O primeiro tem em seu DNA a banda Proa, conhecida no circuito undergound brasileiro pela mistura de surf music, punk rock, música de fanfarra e do Leste Europeu. A primeira vez que os integrantes colocaram o bloco na rua foi em 2009, quando desfilaram em volta do Mercado Central, em um esquema improvisado e que não chamou tanta atenção.
Mas em pouco tempo, já se apresentando no Bar Brasil 41, no Bairro Santa Efigênia, passou a atrair muita gente. Isso motivou a Prefeitura de Belo Horizonte a montar palco em frente ao local, ainda um dos de maior concentração em pontos fixos da folia belo-horizontina.
A estrutura melhorou, mas provocou o distanciamento do público, considerado um pecado pelos criadores do bloco. Em 2018, eles decidiram não mais se apresentar no palco e este ano foram duas apresentações novamente “no chão” – uma no domingo anterior ao carnaval, no bom e velho Brasil 41, e outra na segunda-feira, no Restaurante do Ano, na Savassi.

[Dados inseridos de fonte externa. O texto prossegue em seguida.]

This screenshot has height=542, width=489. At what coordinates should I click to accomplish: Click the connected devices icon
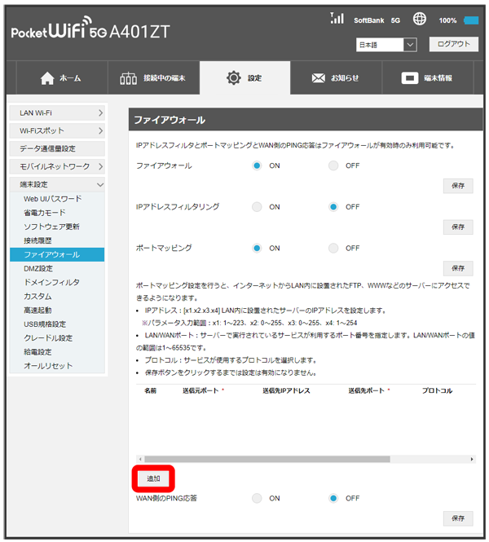[x=129, y=78]
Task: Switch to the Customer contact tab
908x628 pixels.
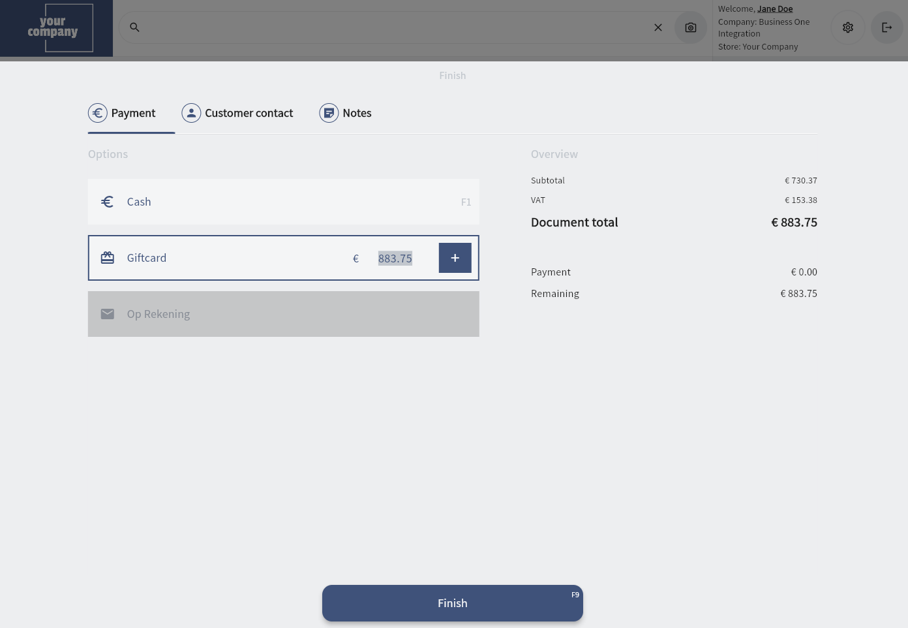Action: 249,113
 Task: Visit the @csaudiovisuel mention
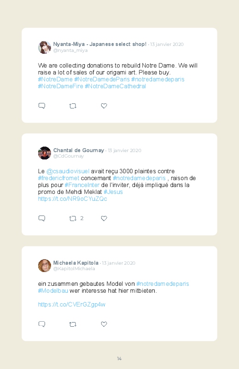68,171
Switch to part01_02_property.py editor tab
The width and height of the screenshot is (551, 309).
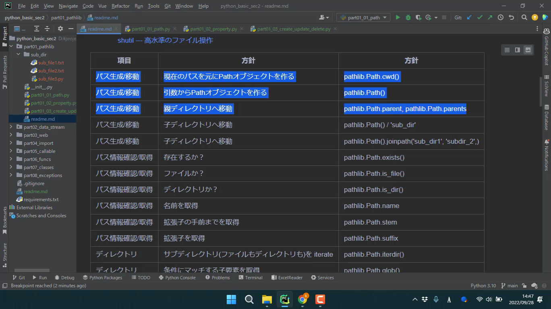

Já o Bloco do Peixoto, que saiu ontem em Santa Efigênia, tem como um dos fundadores o historiador e músico Guto Borges. Guitarrista da banda Dead Lover’s Twisted Heart, ele levou a rebeldia do rock para o carnaval, sempre buscando inovar, o que foi muito importante para o renascimento da festa em BH.